**Selected excerpt**
Listeria Lawsuit Claims Tainted Celery Caused Man’s Death

We’ve been following a deadly <"">Listeria outbreak confirmed as originating at SanGar Produce & Processing Co, the Texas food plant associated with Listeria-contaminated celery. At least four deaths in Texas have been tied to the celery Listeria outbreak. Now, SanGar Fresh Cut Produce, located in San Antonio, is facing at least one lawsuit.

The lawsuit was filed by Elizabeth Castellano, the widow of Hermillo Castellano, who died in June after coming down with listeriosis from contaminated celery produced by SanGar, said KSAT. The lawsuit alleges that Castellano consumed the tainted celery in May, during a hospital stay for an unrelated issue, noted KSAT.

The state health department tested samples from the plant in October and found the presence of Listeria there; however, Sangar’s owner claims that the samples were “mishandled,” wrote KSAT. “We collected a sister sample of that product,” said Kenneth Sandquist Jr., quoted KSAT. “We had it sent to a lab (and) it returned negative for any food borne pathogen,” he added.

Follow-up testing by the U.S. Food and Drug Administration (FDA) found Listeria bacteria in multiple locations around the SanGar plant. The Listeria found in samples “matches the DNA fingerprint of the clinical cases of listeriosis reported by the Texas Department of State Health Services,” the agency said in a statement.

**Exercise data**
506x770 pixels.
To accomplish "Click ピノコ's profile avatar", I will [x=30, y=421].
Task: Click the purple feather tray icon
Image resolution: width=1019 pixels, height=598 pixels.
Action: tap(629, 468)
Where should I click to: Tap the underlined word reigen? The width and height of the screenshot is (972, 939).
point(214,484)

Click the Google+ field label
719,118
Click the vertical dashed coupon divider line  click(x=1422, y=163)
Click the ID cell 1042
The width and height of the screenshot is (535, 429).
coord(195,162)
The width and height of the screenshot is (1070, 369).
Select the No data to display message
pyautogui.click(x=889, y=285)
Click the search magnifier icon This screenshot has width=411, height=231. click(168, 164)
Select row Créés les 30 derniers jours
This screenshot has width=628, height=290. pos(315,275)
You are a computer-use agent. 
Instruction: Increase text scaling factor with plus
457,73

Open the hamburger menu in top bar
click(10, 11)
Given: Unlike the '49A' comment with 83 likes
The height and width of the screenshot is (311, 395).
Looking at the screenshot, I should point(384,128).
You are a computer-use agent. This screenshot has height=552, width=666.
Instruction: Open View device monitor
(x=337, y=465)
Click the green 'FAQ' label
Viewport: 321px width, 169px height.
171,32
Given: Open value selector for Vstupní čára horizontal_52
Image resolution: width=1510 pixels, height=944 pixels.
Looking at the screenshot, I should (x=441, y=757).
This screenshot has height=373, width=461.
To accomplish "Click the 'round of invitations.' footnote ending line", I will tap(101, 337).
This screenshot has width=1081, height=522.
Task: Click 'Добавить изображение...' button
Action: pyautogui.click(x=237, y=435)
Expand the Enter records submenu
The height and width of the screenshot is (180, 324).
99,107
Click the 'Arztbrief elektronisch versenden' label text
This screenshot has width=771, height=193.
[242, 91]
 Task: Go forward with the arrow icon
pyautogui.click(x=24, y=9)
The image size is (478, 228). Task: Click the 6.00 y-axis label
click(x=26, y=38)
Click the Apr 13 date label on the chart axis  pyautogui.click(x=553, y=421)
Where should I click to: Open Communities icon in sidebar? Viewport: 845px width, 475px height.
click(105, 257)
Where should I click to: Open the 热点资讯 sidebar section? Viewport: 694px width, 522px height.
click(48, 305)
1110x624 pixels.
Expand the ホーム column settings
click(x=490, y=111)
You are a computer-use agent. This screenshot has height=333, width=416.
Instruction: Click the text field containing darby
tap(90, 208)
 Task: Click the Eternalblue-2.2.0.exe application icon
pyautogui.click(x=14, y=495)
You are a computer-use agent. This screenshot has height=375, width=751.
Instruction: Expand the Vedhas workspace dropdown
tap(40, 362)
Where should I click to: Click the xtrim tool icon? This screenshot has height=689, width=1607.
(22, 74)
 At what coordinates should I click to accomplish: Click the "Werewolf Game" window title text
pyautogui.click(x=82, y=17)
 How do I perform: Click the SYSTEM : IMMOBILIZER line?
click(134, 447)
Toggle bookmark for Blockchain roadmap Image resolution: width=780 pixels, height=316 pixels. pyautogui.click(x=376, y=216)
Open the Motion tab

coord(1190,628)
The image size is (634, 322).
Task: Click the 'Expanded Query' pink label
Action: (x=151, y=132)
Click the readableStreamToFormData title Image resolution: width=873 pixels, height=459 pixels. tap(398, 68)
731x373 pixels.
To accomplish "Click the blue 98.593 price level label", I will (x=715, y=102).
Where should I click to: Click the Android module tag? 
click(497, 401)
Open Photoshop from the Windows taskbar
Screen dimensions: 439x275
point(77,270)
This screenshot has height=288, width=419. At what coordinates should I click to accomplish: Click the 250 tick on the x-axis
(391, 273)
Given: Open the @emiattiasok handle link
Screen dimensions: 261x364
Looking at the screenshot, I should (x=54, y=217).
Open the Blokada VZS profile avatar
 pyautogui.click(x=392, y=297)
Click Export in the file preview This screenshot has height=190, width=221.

**What to produce**
Reproduce the passage of the Listeria lawsuit article between "The state health" and "in a statement.", inclusive. The rows play no part in this work.

**Reply**
The state health department tested samples from the plant in October and found the presence of Listeria there; however, Sangar’s owner claims that the samples were “mishandled,” wrote KSAT. “We collected a sister sample of that product,” said Kenneth Sandquist Jr., quoted KSAT. “We had it sent to a lab (and) it returned negative for any food borne pathogen,” he added.

Follow-up testing by the U.S. Food and Drug Administration (FDA) found Listeria bacteria in multiple locations around the SanGar plant. The Listeria found in samples “matches the DNA fingerprint of the clinical cases of listeriosis reported by the Texas Department of State Health Services,” the agency said in a statement.